BRIEF -> Select each line in the entries below that contains the word "Open" and copy those lines.

ENTRIES SHOWN ->
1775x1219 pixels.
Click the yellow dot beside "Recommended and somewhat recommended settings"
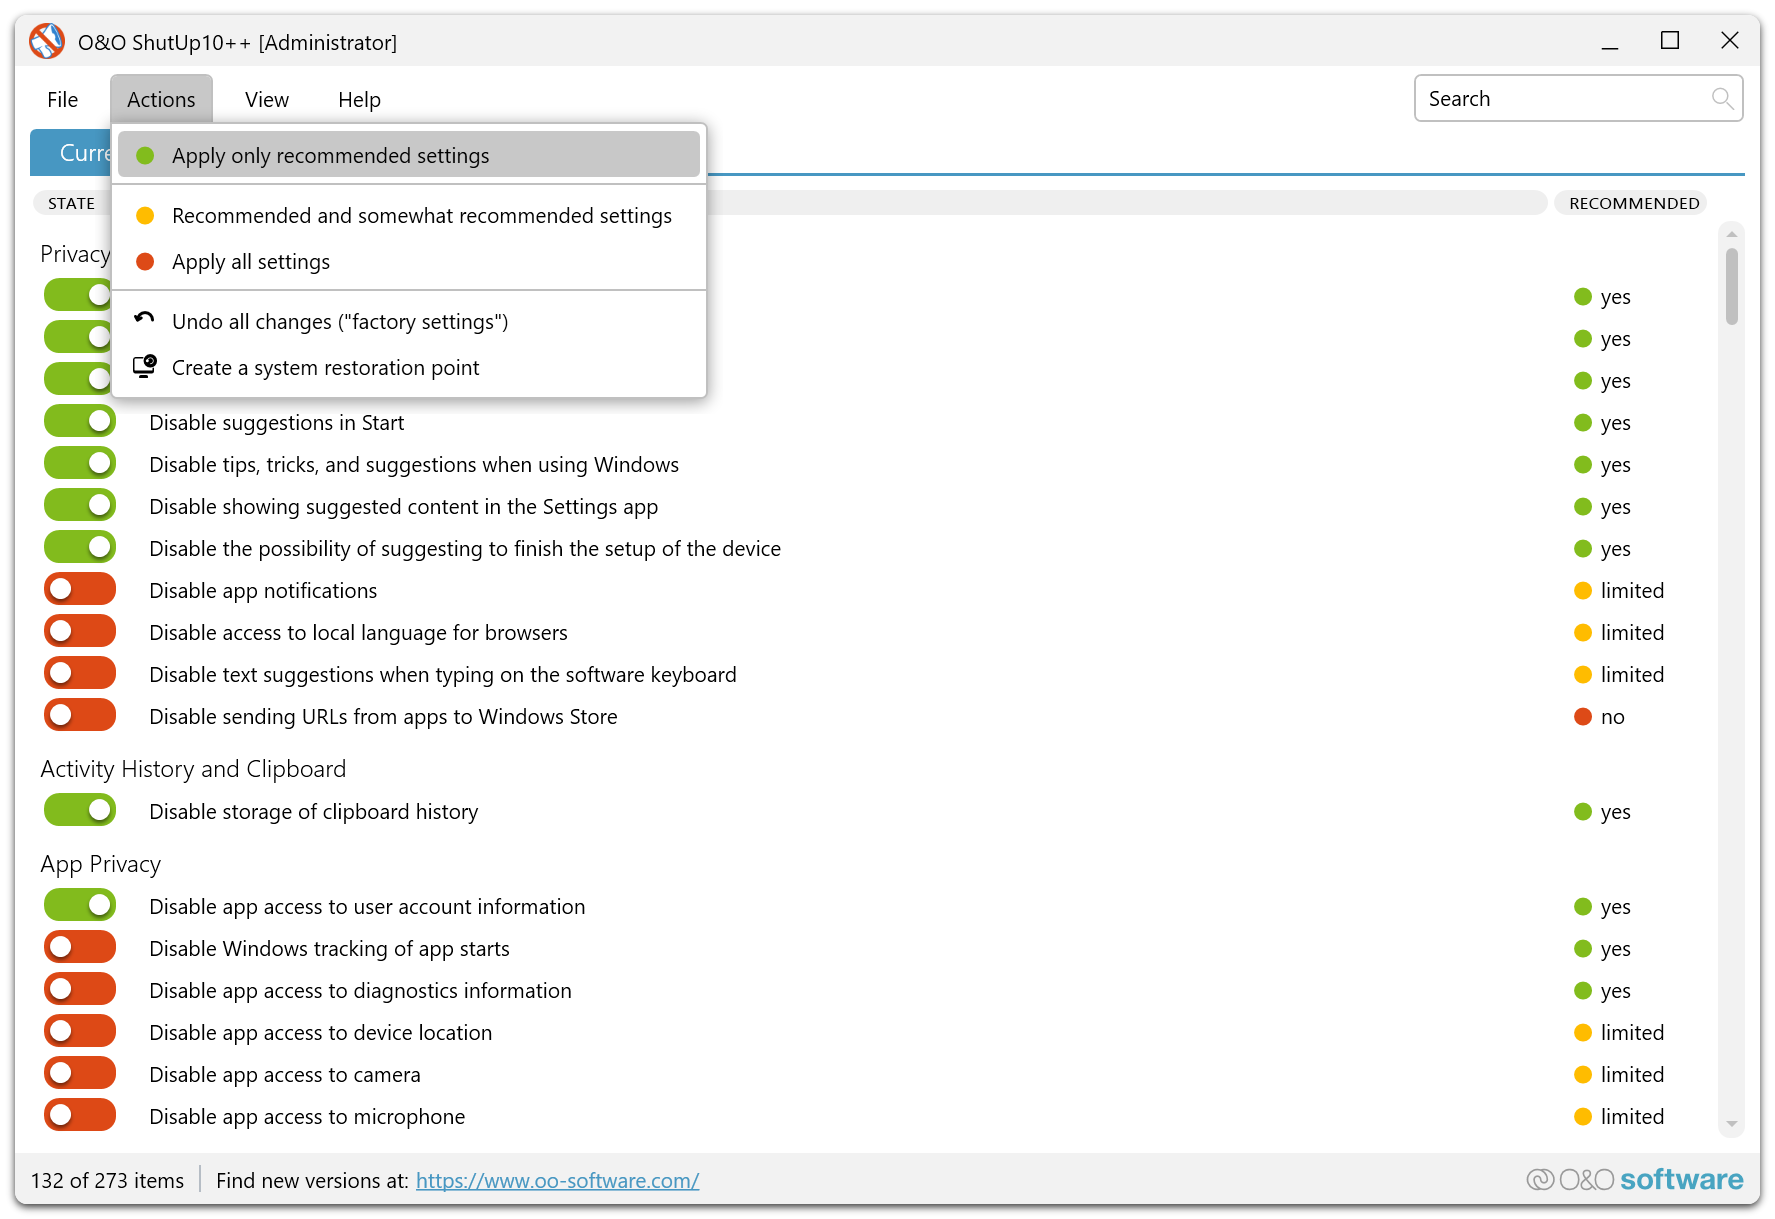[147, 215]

---

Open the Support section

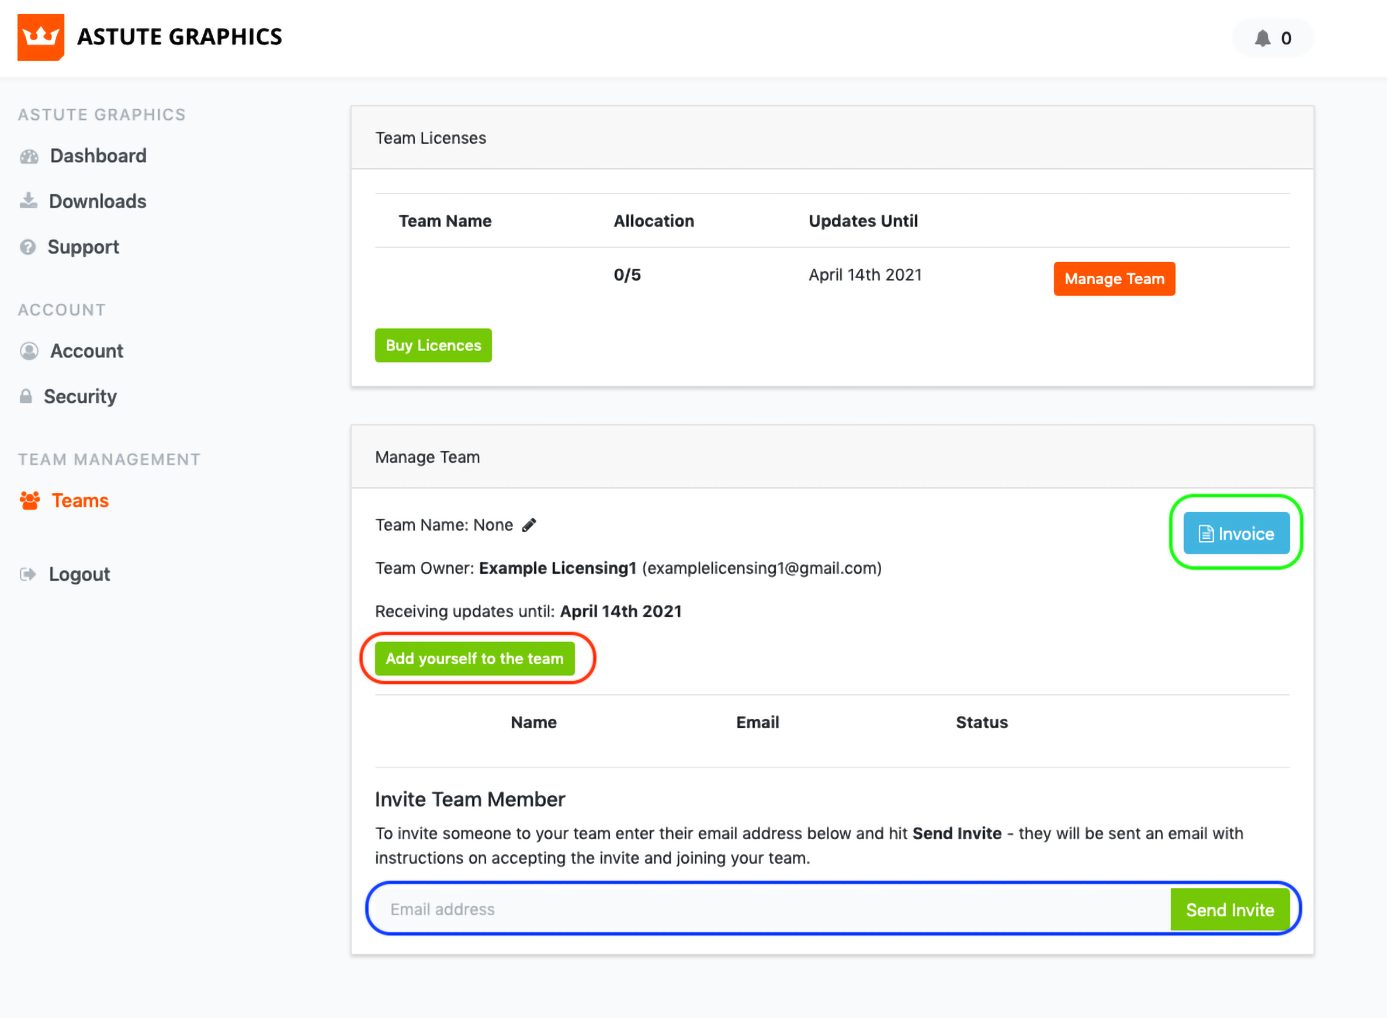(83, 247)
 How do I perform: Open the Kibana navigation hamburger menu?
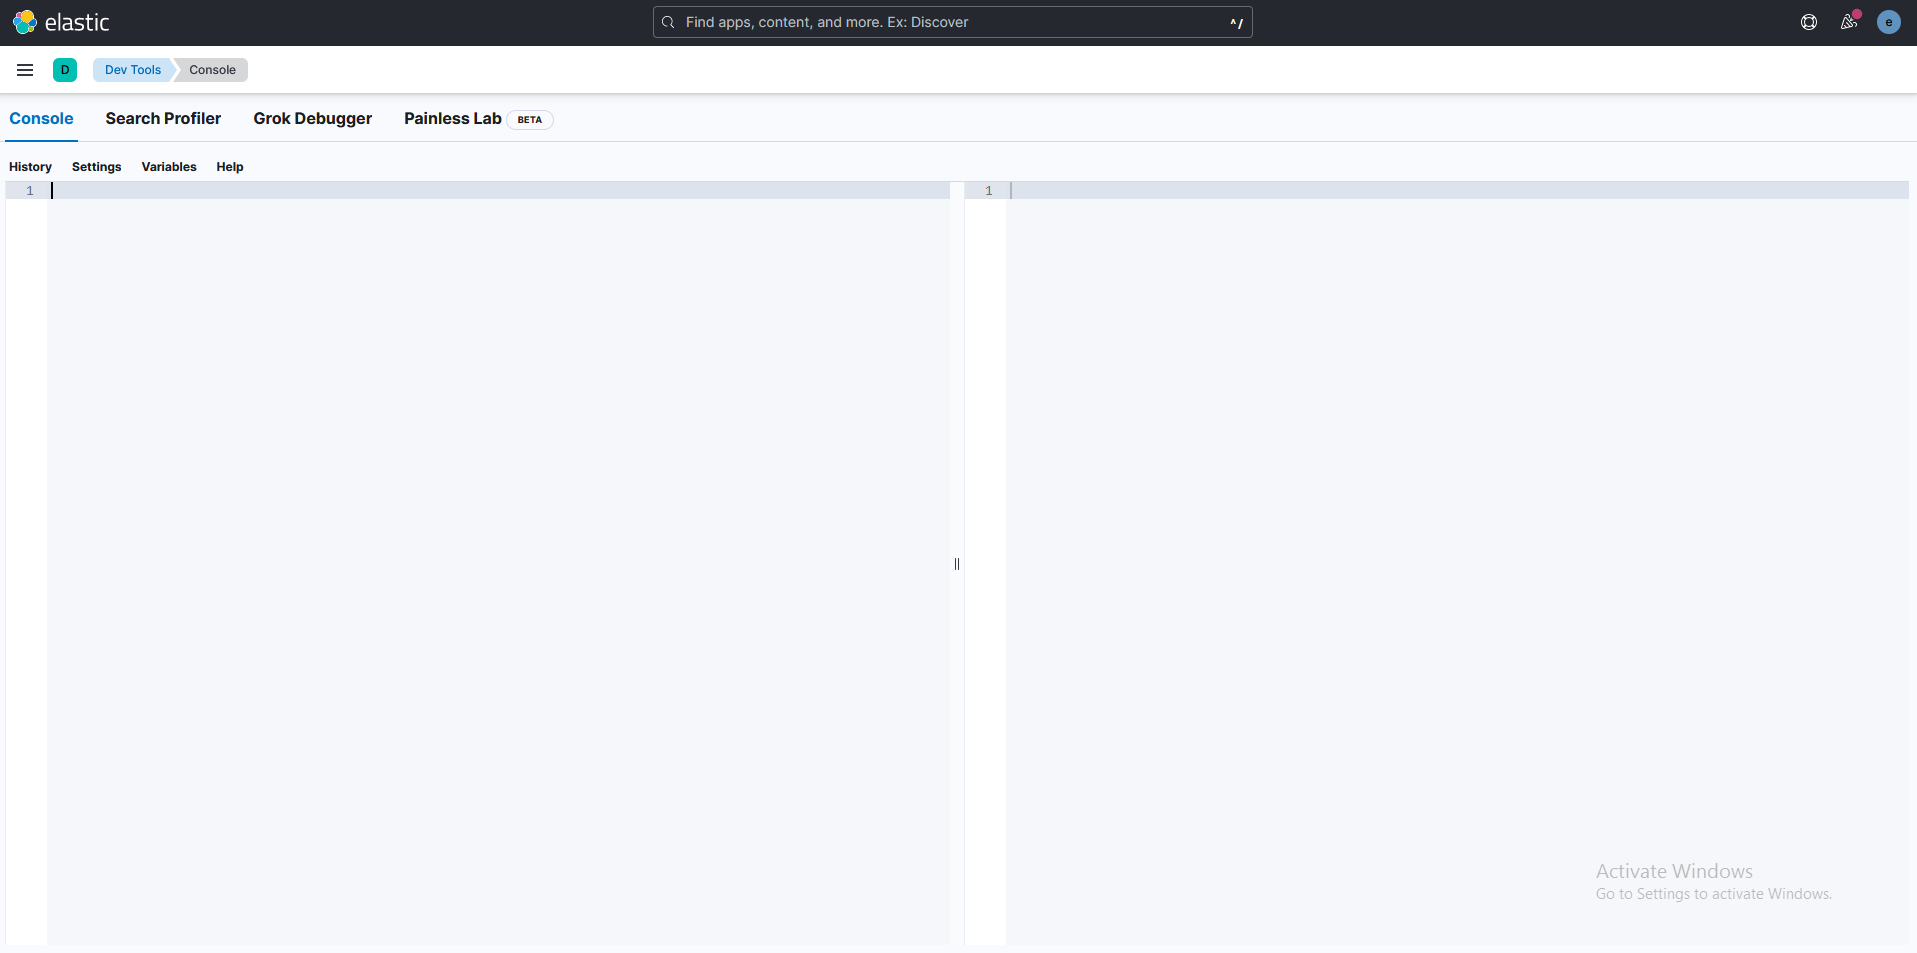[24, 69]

TASK ANSWER ->
Open the Support section
 How do I perform: Open the Kibana navigation hamburger menu?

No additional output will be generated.